8.3 Required Disclosures. Vendor acknowledges that Snowflake may disclose this DPA and any relevant privacy provisions in the Agreement to the U.S. Department of Commerce, the Federal Trade Commission, European supervisory authorities or any other U.S., EU, Swiss or U.K. judicial or regulatory body upon their request.
9. DELETION & RETURN
Upon Snowflake’s request, or upon termination or expiration of this DPA, Vendor shall, at Snowflake’s choice, securely and permanently destroy or return to Snowflake all Personal Data (including copies) in its possession or control (including any Personal Data Processed by its Sub-processors). Until the Personal Data is destroyed or returned, Vendor shall continue to ensure compliance with this DPA.
10. CCPA OBLIGATIONS
10.1 To the extent that Vendor’s Processing of Personal Data is governed by the CCPA in Vendor’s role as a “service provider” or “processor” to Snowflake, then the following clauses shall apply. For purposes of this Section 10, the terms “business(es),” -“process,” “processor,” “sell,” “service provider,” and “share” shall have the meanings ascribed to them under the CCPA.

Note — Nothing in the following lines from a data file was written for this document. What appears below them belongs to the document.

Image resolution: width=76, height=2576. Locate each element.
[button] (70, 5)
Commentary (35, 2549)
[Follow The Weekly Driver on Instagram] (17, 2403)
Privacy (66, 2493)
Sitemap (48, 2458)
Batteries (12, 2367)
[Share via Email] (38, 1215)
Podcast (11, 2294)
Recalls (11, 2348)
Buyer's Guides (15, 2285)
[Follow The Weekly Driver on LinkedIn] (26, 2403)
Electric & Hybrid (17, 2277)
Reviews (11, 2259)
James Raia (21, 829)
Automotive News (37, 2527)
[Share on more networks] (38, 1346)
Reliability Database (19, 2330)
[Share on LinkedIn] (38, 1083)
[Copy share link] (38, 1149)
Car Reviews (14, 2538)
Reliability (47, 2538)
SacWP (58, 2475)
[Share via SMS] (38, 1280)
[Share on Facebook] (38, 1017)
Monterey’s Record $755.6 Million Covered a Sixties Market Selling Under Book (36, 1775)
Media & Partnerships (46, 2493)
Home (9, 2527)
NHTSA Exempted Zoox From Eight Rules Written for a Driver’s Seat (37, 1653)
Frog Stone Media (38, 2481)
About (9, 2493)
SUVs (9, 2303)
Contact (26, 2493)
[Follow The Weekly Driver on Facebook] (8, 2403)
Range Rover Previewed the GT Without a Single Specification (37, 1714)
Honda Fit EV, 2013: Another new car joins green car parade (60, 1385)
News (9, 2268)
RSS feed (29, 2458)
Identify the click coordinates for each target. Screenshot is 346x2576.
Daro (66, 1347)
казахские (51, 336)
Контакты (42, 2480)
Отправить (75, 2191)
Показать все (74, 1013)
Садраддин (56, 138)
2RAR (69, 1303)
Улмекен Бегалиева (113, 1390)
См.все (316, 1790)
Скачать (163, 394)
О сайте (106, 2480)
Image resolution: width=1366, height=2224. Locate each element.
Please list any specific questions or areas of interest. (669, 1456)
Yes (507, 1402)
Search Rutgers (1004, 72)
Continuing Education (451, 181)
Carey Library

(a) Vendor shall not sell or share Personal Data.
(b) Vendor shall not combine Personal Data with any other personal data, unless expressly instructed by Snowflake for a specific purpose, and for the sole benefit of Snowflake, in providing the Services.
(c) Vendor shall not retain, use, or disclose Personal Data (i) for any purpose (including any commercial purpose) other than for the specific purpose of Vendor’s performance of the Services under the Agreement; or (ii) outside the direct business relationship between the parties, unless, in each case, expressly permitted by Snowflake or the CCPA.
(d) Vendor shall comply with all applicable sections of the CCPA, including, with respect to Personal Data, providing the same level of privacy protection as required of businesses by the CCPA.
10.2 Notwithstanding the foregoing, Vendor shall notify Snowflake no later than five business days that it can no longer meet its obligations under the CCPA or this DPA. Upon notice from Vendor, Snowflake, may provide written notice to Vendor to terminate the Agreement.
11. GENERAL
11.1 The obligations placed upon Vendor under this DPA shall survive so long as Vendor and/or its Sub-processors Process Personal Data on behalf of Snowflake. This DPA may not be modified except by a subsequent written instrument signed by both parties. If any part of this DPA is held unenforceable, the validity of all remaining parts will not be affected. In the event of any conflict or inconsistency between this DPA and the Agreement, the parties agree that the terms of this DPA shall prevail solely to the extent of such conflict or inconsistency.
11.2 This DPA will be governed by and construed in accordance with governing law and jurisdiction provisions set forth in the Agreement, unless otherwise required by Applicable Privacy Laws or as set forth in the SCCs (if applicable) pursuant Section 8.2(b)(vi) above.